[Stored data entries]
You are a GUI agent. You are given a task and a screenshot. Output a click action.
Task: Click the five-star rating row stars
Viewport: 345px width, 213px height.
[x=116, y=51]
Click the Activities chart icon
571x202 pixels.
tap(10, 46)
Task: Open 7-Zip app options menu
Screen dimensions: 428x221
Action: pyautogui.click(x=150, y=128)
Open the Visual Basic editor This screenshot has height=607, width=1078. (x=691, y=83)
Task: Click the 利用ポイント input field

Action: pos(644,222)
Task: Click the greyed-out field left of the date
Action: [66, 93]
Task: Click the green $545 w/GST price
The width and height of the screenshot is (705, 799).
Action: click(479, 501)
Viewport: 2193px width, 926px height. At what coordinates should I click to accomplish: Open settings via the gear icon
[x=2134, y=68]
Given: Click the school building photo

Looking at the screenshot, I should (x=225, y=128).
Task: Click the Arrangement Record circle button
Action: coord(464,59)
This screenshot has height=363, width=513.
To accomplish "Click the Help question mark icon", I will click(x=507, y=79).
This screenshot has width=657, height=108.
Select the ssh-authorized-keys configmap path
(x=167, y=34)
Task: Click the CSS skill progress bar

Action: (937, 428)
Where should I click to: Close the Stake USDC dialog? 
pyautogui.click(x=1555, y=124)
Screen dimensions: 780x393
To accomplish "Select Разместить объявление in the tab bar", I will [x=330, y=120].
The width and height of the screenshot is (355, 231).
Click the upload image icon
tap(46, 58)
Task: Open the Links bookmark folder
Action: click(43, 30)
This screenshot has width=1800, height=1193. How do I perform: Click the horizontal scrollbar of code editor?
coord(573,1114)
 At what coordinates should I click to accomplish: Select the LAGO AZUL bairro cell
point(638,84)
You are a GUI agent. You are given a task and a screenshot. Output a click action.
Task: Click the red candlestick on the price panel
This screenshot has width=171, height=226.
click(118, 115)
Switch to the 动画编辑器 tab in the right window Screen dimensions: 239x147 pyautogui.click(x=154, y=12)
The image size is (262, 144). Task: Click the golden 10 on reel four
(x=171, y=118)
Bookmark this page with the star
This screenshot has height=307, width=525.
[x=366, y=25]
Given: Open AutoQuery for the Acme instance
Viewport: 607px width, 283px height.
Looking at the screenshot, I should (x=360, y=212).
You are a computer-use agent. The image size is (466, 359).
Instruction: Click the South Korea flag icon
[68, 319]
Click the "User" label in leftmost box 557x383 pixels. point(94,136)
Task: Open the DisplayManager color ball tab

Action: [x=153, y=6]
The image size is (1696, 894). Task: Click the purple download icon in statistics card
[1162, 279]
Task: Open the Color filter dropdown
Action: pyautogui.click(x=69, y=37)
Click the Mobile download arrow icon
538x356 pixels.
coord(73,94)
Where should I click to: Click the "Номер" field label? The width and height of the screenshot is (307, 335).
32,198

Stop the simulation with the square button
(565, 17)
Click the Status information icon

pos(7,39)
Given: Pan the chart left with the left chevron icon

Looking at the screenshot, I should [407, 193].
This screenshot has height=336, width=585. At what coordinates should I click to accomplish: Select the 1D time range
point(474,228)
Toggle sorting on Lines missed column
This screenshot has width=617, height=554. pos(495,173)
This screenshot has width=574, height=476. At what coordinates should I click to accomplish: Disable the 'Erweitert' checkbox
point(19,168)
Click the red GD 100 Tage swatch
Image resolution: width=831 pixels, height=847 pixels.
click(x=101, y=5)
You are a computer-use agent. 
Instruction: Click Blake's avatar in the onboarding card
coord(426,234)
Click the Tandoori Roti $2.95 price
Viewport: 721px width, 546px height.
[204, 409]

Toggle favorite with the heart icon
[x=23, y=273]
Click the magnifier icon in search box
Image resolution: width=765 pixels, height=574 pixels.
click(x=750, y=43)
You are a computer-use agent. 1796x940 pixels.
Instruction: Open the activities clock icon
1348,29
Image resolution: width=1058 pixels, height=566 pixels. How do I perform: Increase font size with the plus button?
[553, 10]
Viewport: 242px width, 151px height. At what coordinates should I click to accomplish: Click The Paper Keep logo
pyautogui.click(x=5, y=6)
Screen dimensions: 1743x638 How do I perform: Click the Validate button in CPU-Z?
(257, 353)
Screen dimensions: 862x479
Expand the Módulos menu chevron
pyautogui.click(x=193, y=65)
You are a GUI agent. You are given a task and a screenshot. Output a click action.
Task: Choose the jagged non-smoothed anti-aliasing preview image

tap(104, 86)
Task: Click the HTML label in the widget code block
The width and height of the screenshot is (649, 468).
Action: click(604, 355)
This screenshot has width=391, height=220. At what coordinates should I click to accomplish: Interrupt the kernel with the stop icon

▶ Exercise brief:
Repeat each line of the data exactly as it appears above.

▶ Result for this exercise:
You are a GUI agent. You are given a task and a screenshot. Output a click action.
Task: Click the five-star rating row stars
Viewport: 345px width, 213px height.
[x=116, y=51]
Click the Activities chart icon
571x202 pixels.
tap(10, 46)
Task: Open 7-Zip app options menu
Screen dimensions: 428x221
Action: pyautogui.click(x=150, y=128)
Open the Visual Basic editor This screenshot has height=607, width=1078. (x=691, y=83)
Task: Click the 利用ポイント input field

Action: pos(644,222)
Task: Click the greyed-out field left of the date
Action: [66, 93]
Task: Click the green $545 w/GST price
The width and height of the screenshot is (705, 799).
Action: click(479, 501)
Viewport: 2193px width, 926px height. At what coordinates should I click to accomplish: Open settings via the gear icon
[x=2134, y=68]
Given: Click the school building photo

Looking at the screenshot, I should (x=225, y=128).
Task: Click the Arrangement Record circle button
Action: coord(464,59)
This screenshot has height=363, width=513.
To accomplish "Click the Help question mark icon", I will click(x=507, y=79).
This screenshot has width=657, height=108.
Select the ssh-authorized-keys configmap path
(x=167, y=34)
Task: Click the CSS skill progress bar

Action: (937, 428)
Where should I click to: Close the Stake USDC dialog? 
pyautogui.click(x=1555, y=124)
Screen dimensions: 780x393
To accomplish "Select Разместить объявление in the tab bar", I will [x=330, y=120].
The width and height of the screenshot is (355, 231).
Click the upload image icon
tap(46, 58)
Task: Open the Links bookmark folder
Action: click(43, 30)
This screenshot has width=1800, height=1193. How do I perform: Click the horizontal scrollbar of code editor?
coord(573,1114)
 At what coordinates should I click to accomplish: Select the LAGO AZUL bairro cell
point(638,84)
You are a GUI agent. You are given a task and a screenshot. Output a click action.
Task: Click the red candlestick on the price panel
This screenshot has width=171, height=226.
click(118, 115)
Switch to the 动画编辑器 tab in the right window Screen dimensions: 239x147 pyautogui.click(x=154, y=12)
The image size is (262, 144). Task: Click the golden 10 on reel four
(x=171, y=118)
Bookmark this page with the star
This screenshot has height=307, width=525.
[x=366, y=25]
Given: Open AutoQuery for the Acme instance
Viewport: 607px width, 283px height.
Looking at the screenshot, I should (x=360, y=212).
You are a computer-use agent. The image size is (466, 359).
Instruction: Click the South Korea flag icon
[68, 319]
Click the "User" label in leftmost box 557x383 pixels. point(94,136)
Task: Open the DisplayManager color ball tab

Action: [x=153, y=6]
The image size is (1696, 894). Task: Click the purple download icon in statistics card
[1162, 279]
Task: Open the Color filter dropdown
Action: pyautogui.click(x=69, y=37)
Click the Mobile download arrow icon
538x356 pixels.
coord(73,94)
Where should I click to: Click the "Номер" field label? The width and height of the screenshot is (307, 335).
32,198

Stop the simulation with the square button
(565, 17)
Click the Status information icon

pos(7,39)
Given: Pan the chart left with the left chevron icon

Looking at the screenshot, I should [407, 193].
This screenshot has height=336, width=585. At what coordinates should I click to accomplish: Select the 1D time range
point(474,228)
Toggle sorting on Lines missed column
This screenshot has width=617, height=554. pos(495,173)
This screenshot has width=574, height=476. At what coordinates should I click to accomplish: Disable the 'Erweitert' checkbox
point(19,168)
Click the red GD 100 Tage swatch
Image resolution: width=831 pixels, height=847 pixels.
click(x=101, y=5)
You are a computer-use agent. 
Instruction: Click Blake's avatar in the onboarding card
coord(426,234)
Click the Tandoori Roti $2.95 price
Viewport: 721px width, 546px height.
[204, 409]

Toggle favorite with the heart icon
[x=23, y=273]
Click the magnifier icon in search box
Image resolution: width=765 pixels, height=574 pixels.
click(x=750, y=43)
You are a computer-use agent. 1796x940 pixels.
Instruction: Open the activities clock icon
1348,29
Image resolution: width=1058 pixels, height=566 pixels. How do I perform: Increase font size with the plus button?
[553, 10]
Viewport: 242px width, 151px height. At what coordinates should I click to accomplish: Click The Paper Keep logo
pyautogui.click(x=5, y=6)
Screen dimensions: 1743x638 How do I perform: Click the Validate button in CPU-Z?
(257, 353)
Screen dimensions: 862x479
Expand the Módulos menu chevron
pyautogui.click(x=193, y=65)
You are a GUI agent. You are given a task and a screenshot. Output a click action.
Task: Choose the jagged non-smoothed anti-aliasing preview image

tap(104, 86)
Task: Click the HTML label in the widget code block
The width and height of the screenshot is (649, 468).
Action: click(604, 355)
This screenshot has width=391, height=220. At what coordinates should I click to accomplish: Interrupt the kernel with the stop icon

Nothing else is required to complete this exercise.